For the complete Mojo documentation index, see llms.txt. Markdown versions of all pages are available by appending .md to any URL (e.g. /docs/manual/basics.md).
syncwarp
syncwarp(mask: Int = -1)
Synchronizes threads within a warp using a barrier.
This function creates a synchronization point where threads in a warp must wait until all threads specified by the mask reach this point. On NVIDIA GPUs, it uses warp-level synchronization primitives. On AMD GPUs, this acts as a wave execution barrier. On Apple GPUs, this acts as a SIMDGROUP execution barrier. Lane masks are not supported, so the mask argument is ignored and all active lanes must reach this point.
Note:
- On NVIDIA GPUs, this maps to the nvvm.bar.warp.sync intrinsic.

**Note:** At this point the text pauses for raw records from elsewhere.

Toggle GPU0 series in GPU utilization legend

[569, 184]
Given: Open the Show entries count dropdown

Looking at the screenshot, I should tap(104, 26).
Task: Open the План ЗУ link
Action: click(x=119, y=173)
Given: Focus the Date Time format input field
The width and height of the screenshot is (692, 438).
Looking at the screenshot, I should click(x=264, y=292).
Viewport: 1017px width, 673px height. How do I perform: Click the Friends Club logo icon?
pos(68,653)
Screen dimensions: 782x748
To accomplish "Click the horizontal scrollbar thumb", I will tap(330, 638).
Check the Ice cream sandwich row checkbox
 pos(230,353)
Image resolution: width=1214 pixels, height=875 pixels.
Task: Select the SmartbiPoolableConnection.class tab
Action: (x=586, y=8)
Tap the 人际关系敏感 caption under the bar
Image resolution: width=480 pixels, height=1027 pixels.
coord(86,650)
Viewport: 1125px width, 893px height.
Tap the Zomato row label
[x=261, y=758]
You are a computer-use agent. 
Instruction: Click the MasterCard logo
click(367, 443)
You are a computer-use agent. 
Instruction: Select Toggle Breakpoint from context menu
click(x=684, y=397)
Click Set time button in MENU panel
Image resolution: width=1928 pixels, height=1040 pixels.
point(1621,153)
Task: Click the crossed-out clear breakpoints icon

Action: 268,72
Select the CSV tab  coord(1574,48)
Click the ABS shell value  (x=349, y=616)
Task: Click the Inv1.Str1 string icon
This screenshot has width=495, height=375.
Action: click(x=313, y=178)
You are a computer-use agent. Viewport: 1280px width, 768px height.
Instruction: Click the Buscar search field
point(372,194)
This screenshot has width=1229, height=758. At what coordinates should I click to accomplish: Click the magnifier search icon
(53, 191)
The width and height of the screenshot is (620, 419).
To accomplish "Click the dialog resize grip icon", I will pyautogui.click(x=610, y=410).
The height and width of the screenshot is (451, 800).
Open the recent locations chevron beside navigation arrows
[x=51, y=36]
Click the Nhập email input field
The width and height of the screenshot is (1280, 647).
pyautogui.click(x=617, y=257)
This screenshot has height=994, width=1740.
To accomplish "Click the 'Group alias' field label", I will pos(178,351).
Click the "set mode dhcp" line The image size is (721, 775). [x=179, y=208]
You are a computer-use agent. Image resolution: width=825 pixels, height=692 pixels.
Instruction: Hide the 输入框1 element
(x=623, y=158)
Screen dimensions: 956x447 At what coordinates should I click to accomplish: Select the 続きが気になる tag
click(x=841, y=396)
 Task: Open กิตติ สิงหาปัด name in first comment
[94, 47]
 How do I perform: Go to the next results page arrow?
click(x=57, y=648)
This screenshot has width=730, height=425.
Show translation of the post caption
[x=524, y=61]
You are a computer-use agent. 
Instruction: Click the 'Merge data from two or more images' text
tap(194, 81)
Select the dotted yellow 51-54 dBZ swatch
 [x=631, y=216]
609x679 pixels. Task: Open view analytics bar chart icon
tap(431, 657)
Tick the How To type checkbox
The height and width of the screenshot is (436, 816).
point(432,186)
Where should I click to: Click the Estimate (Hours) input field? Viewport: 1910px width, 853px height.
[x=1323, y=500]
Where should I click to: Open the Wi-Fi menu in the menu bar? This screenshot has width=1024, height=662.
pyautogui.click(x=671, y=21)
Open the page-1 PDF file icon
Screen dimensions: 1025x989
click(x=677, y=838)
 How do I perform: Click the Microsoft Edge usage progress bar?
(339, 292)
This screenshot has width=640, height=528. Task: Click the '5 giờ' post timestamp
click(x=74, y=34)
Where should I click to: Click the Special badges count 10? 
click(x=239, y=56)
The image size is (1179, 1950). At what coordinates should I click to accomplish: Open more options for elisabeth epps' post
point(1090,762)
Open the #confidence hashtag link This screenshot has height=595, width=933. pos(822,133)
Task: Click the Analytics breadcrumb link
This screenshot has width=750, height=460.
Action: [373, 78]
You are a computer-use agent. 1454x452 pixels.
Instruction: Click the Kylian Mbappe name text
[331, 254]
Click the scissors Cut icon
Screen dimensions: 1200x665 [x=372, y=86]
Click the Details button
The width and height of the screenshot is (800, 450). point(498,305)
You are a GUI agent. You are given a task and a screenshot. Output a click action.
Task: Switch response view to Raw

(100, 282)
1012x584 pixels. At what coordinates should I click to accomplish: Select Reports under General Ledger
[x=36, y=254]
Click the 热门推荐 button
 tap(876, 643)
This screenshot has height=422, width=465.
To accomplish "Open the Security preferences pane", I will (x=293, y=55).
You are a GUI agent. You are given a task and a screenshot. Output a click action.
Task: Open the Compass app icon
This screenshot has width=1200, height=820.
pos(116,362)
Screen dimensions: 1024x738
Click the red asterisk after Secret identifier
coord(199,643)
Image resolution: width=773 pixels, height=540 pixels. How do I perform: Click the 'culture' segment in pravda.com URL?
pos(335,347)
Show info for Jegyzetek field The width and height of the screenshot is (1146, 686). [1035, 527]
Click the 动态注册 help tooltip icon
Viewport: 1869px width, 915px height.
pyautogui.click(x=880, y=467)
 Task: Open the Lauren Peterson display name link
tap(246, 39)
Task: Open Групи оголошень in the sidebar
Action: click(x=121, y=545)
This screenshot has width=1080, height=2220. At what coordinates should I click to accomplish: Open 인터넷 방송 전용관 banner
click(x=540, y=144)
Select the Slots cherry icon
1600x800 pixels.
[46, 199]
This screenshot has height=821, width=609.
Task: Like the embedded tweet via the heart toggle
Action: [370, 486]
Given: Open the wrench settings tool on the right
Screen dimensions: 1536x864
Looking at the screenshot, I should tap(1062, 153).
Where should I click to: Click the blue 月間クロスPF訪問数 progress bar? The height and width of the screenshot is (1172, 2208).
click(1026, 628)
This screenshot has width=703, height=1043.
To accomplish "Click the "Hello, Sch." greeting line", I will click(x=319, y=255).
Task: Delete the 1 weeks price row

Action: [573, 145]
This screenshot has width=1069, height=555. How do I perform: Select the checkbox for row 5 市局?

- On AMD GPUs, this maps to the llvm.amdgcn.wave.barrier intrinsic.
- On Apple GPUs, this provides execution synchronization only via a SIMDGROUP
barrier with
mem_none(no memory fence). Usebarrier()for threadgroup memory ordering. - Threads not participating in the sync must still execute the instruction.
Args:
- mask (
Int): An integer bitmask specifying which lanes (threads) in the warp should be synchronized. Each bit corresponds to a lane, with bit i controlling lane i. A value of 1 means the lane participates in the sync, 0 means it does not. Default value of -1 (all bits set) synchronizes all lanes.